Political Agitation (1870s and 1880s) Page 1 |
2
After the Manitoba Act
When they arrived, Wolseley's troops set out to find the "traitor"
Louis Riel. However, he had fled the country along with some of his
council. Frustrated by their inability to find him, Wolseley's men began
to ransack Métis' homes. During the period of Wolseley's stay in
Manitoba there was bloodshed. Although Governor Archibald arrived
shortly after the troops, he could not control the volunteers who went
about brawling. On at least one occasion this brawling ended in the
death of Elzear Goulet, a Métis. Such actions were not infrequent until
Wolseley's expedition left to go back to Ontario. The complete story of
the violence of Wolseley’s troops has not been made available yet, but
research in the newspapers and diaries of the day reveal the truth.

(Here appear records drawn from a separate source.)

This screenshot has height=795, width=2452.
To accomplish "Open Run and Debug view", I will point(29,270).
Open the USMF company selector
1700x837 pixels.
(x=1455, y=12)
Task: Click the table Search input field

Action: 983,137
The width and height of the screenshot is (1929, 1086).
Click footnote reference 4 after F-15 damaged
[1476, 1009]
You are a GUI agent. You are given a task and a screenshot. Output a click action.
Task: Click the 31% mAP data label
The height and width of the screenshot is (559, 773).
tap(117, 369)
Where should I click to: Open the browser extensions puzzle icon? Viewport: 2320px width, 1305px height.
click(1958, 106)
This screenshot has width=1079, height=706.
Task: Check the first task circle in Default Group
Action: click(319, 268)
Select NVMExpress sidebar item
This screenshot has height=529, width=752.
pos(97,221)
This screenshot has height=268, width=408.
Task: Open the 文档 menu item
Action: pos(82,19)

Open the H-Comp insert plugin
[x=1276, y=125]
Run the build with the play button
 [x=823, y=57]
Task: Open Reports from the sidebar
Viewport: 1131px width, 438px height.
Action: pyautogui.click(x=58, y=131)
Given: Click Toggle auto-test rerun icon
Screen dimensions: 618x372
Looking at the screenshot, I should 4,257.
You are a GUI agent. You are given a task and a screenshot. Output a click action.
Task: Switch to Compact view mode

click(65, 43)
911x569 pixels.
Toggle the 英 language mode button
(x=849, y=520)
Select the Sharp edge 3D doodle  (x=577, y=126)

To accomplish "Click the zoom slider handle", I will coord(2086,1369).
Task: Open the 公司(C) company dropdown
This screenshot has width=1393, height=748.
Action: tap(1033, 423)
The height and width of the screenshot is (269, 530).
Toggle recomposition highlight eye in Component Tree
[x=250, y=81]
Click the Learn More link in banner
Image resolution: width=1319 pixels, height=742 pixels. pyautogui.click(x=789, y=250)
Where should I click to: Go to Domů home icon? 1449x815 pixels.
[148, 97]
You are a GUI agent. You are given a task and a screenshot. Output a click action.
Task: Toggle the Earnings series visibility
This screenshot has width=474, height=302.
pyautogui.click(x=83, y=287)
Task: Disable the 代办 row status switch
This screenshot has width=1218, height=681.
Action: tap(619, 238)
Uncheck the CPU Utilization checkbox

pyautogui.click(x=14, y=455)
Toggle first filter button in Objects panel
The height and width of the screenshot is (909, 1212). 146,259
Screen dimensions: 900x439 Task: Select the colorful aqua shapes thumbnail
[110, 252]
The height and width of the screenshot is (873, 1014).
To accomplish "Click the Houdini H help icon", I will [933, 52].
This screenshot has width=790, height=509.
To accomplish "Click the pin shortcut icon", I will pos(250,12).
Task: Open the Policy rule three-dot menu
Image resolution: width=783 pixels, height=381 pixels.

With the passing of the Manitoba Act in 1870, everything seemingly
went according to plan, except two important details, one of which was
part of the Act. The first was the amnesty to be granted Riel. It was
never to be granted. Massive pressure from Ontario forced Riel to become
a man without a country. Although he was elected three times to the
House of Commons, he could not take his seat because of the price on his
head. Not much is said in western Canadian history about the responses
to Riel from eastern Canada. The Orangemen of Ontario and the Quebecois
were in direct opposition.
The View from Ontario
The murder of Scott, an Orangeman from Ontario placed Sir John A.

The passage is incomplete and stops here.